Dear Team IPUMS,
I am trying to set up the survey design for Argentina 1980 to estimate a household-level variable like this (in R):
svydesign(strata=~STRATA, ids=~1, weights=~HHWT, data=data)
However, I am having this error: Error in h(simpleError(msg, call)) :
error in evaluating the argument ‘x’ in selecting a method for function ‘rowSums’: attempt to make a table with >= 2^31 elements
Am I using the STRATA variable correctly?
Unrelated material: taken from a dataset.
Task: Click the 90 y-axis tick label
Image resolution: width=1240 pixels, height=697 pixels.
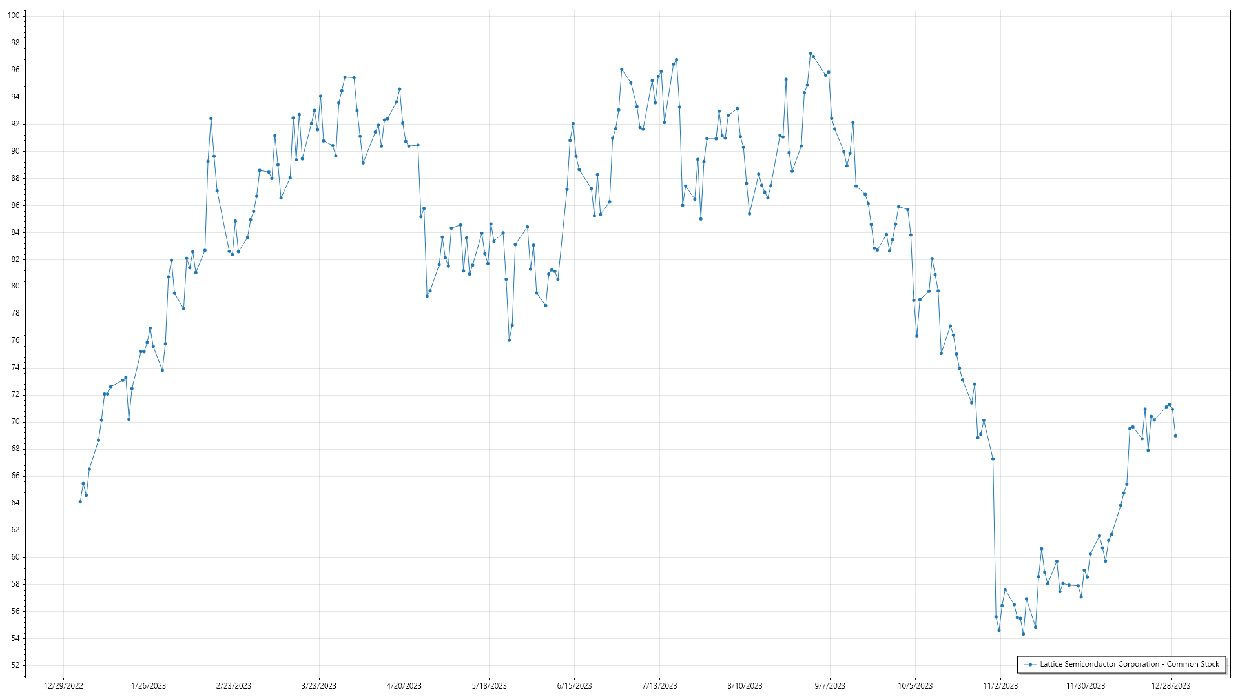Action: point(16,151)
Any help on this would be extremely appreciated.
Thank you very much!
The 1980 Argentina sample includes 672,062 households across 66,972 unique strata. It appears that the svydesign() function in R cannot handle this many strata at the same time. I was able to include STRATA in Stata’s svy command without any issues, so this appears to be an issue specific to R’s survey design packages. I’ve shared this issue with my colleagues on the IPUMS International team who will review whether STRATA can be constructed to be more user friendly.
While IPUMS International recommends using STRATA to produce more precise standard error estimates, for the great majority of studies there is little risk of drawing invalid inferences because of underestimated variance. Since the Argentina 1980 sample is systematic, STRATA captures implicit geographic stratification rather than an explicit feature of the sample design. You could therefore substitute a less granular geographic identifier such as GEO2_AR1980, which identifies 346 departments, in place of STRATA . Alternatively, you could drop stratification from the survey design entirely. Your standard errors will be slightly larger without these survey design parameters. This will matter more for studies of weak relationships or small population subgroups, but should not be too significant for studying large groups.
Additionally, note that for household-level analyses using HHWT, you will want to first filter your dataset to persons with PERNUM =1 so that each household is only counted once.